Collect every line below that contains the word "Open", copying each one in full. Letter case counts.

★ ★ ★ ★

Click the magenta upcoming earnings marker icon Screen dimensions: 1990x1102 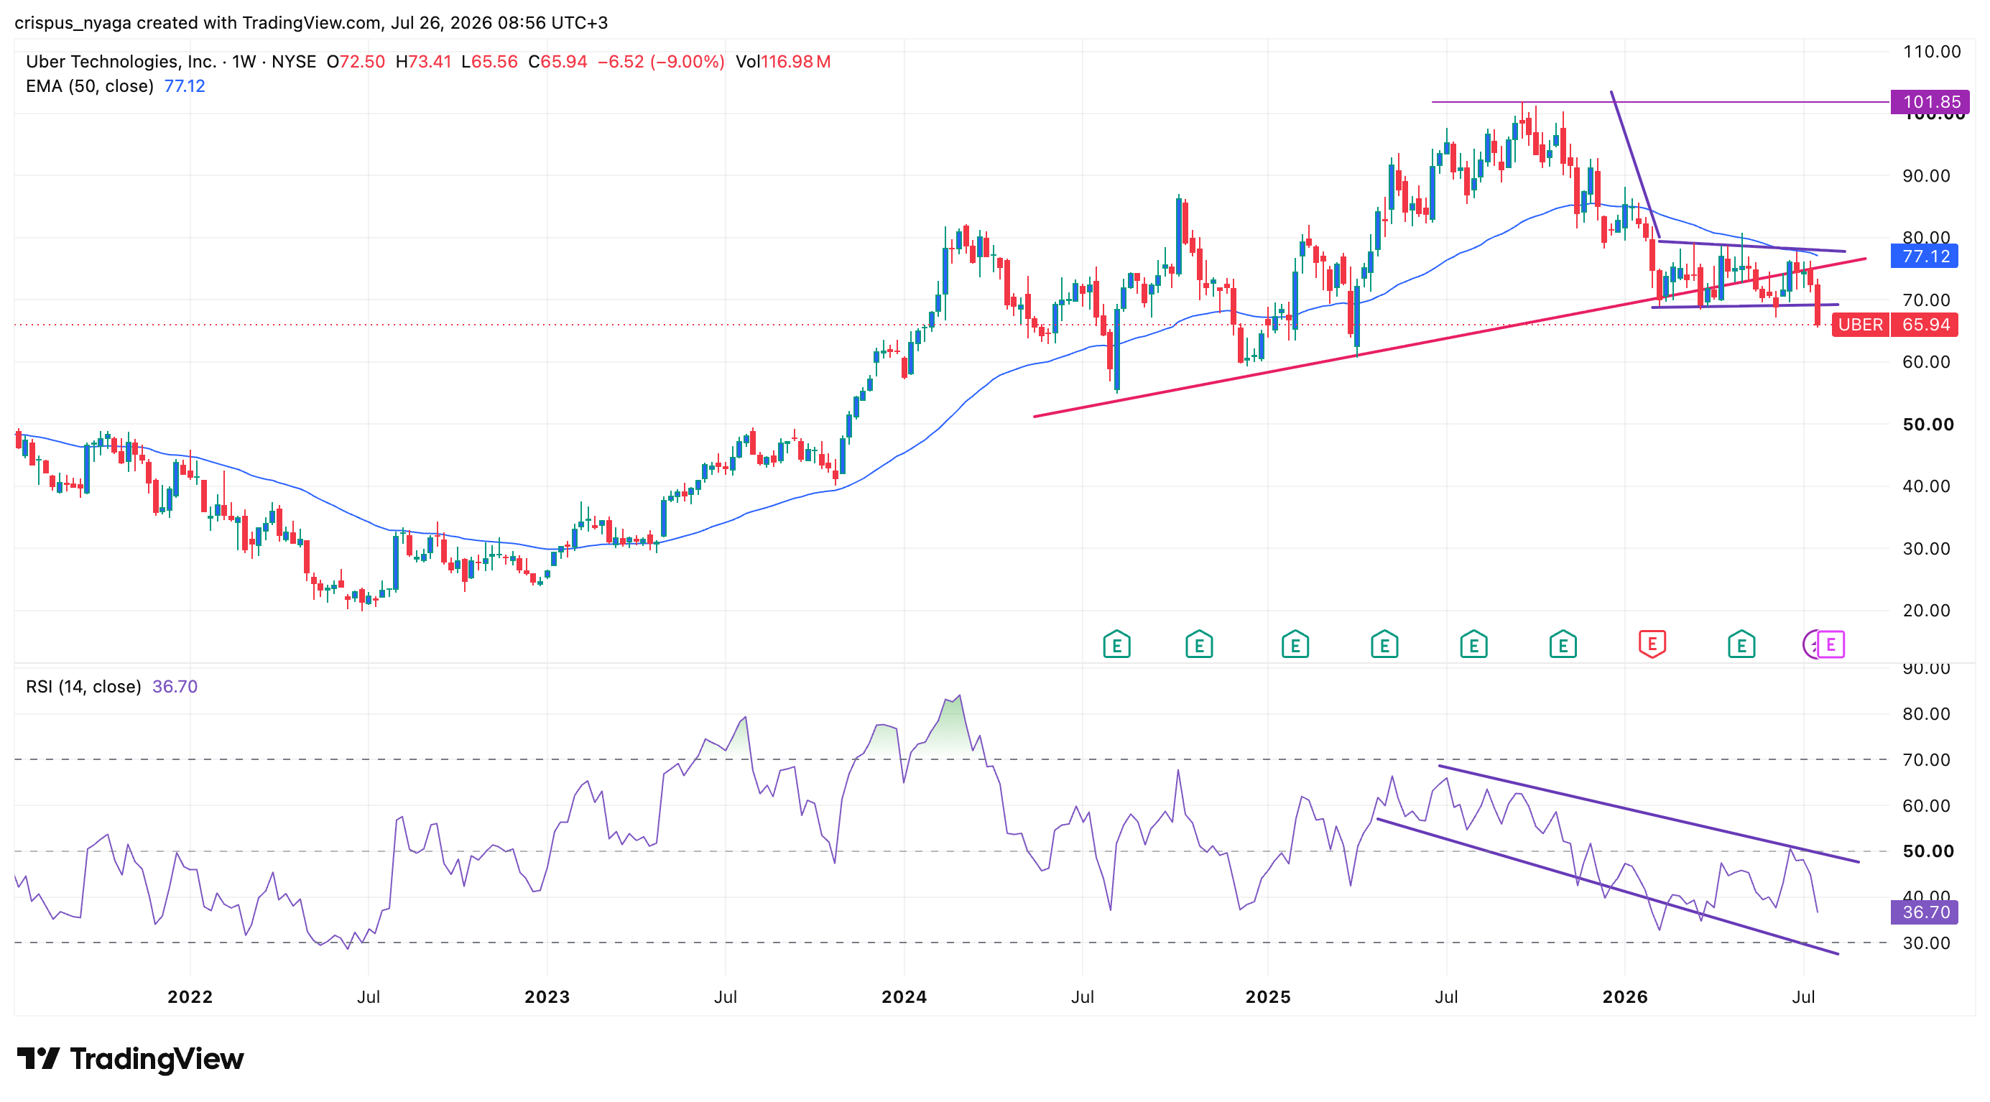(1830, 643)
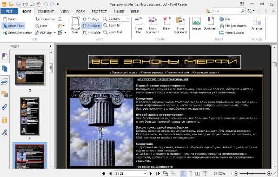Viewport: 279px width, 177px height.
Task: Open the page number dropdown
Action: (145, 173)
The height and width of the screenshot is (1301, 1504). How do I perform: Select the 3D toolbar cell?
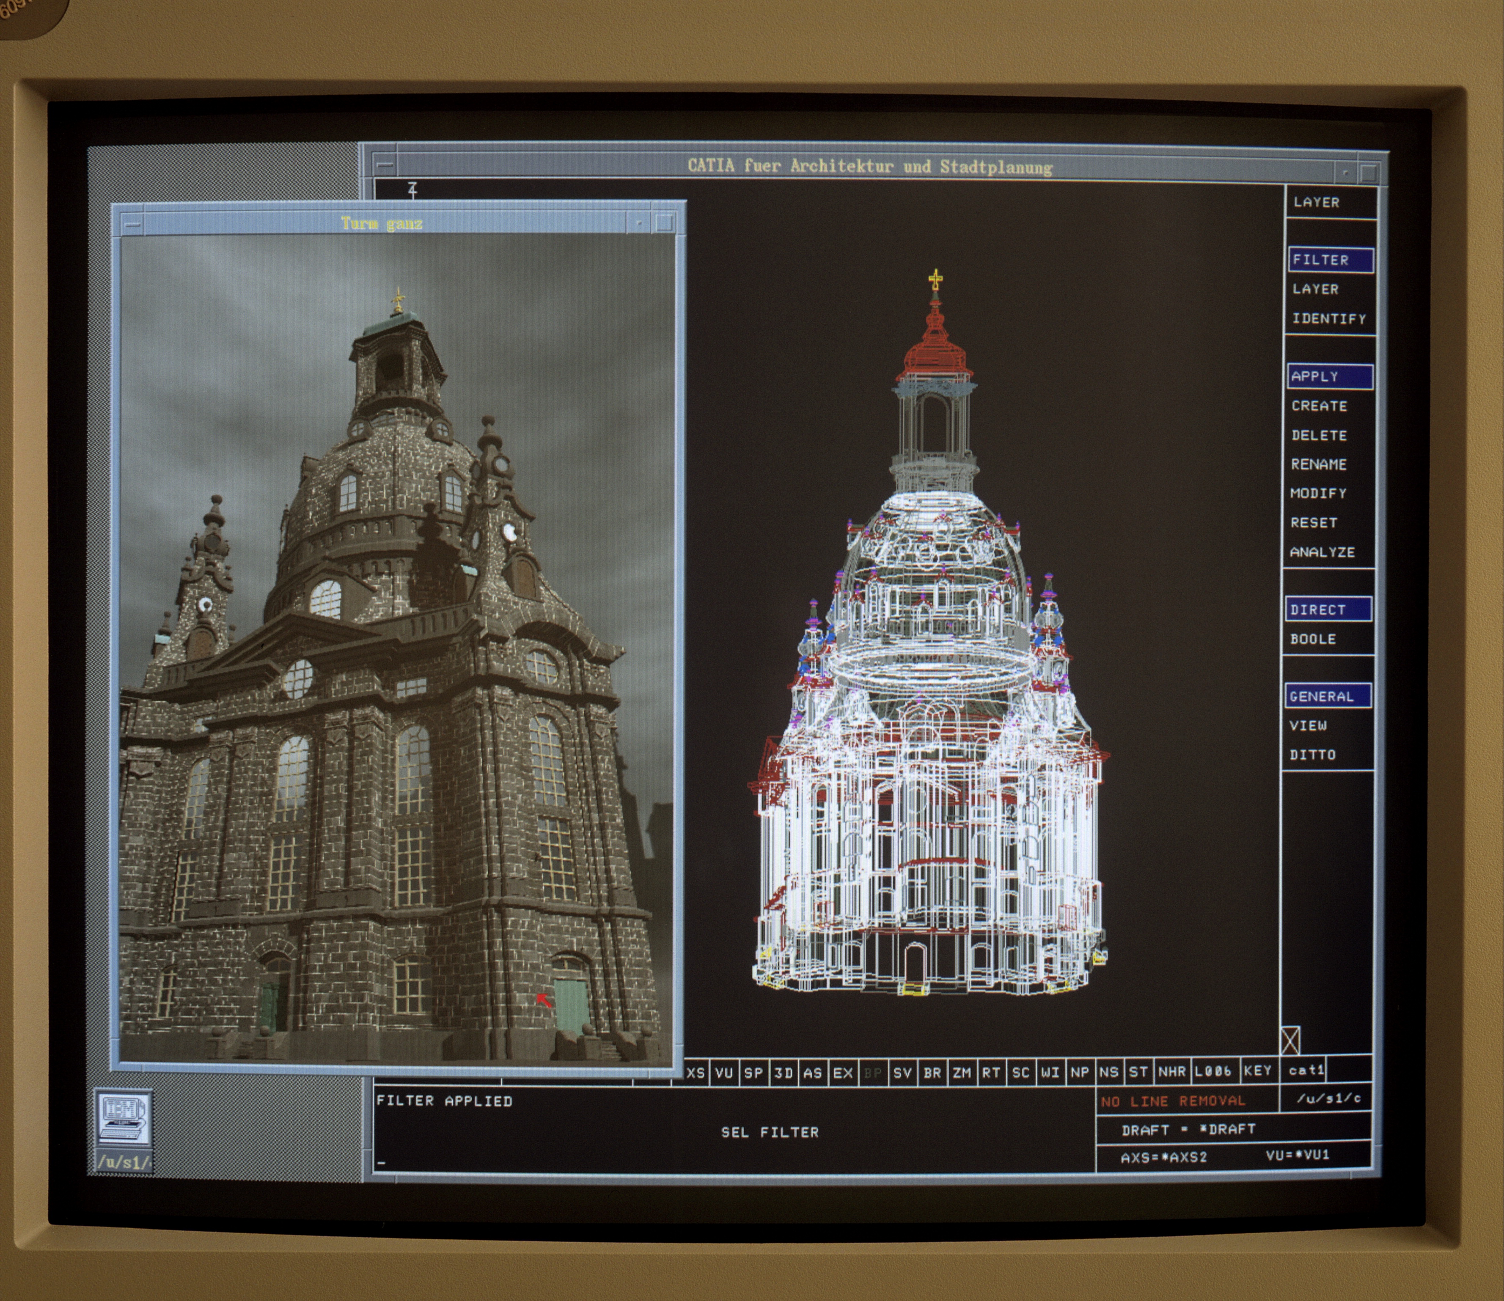pyautogui.click(x=783, y=1072)
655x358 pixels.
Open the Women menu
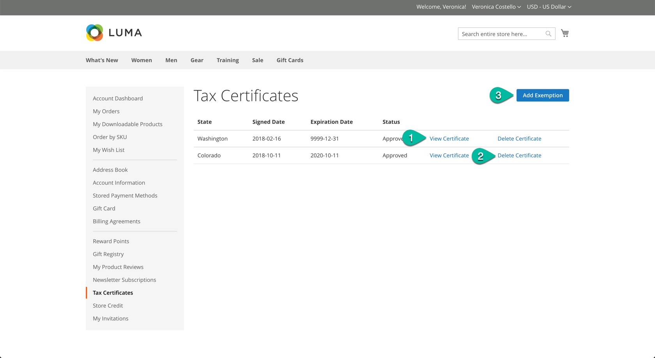pyautogui.click(x=142, y=60)
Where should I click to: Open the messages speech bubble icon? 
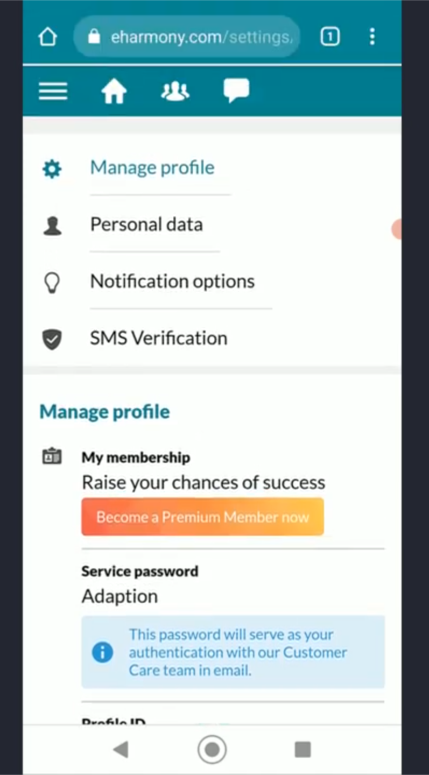(x=236, y=90)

★ ★ ★ ★

EXERCISE RESPONSE —
Task: Open the page number dropdown
Open the Women menu
Where should I click to: Open the messages speech bubble icon? 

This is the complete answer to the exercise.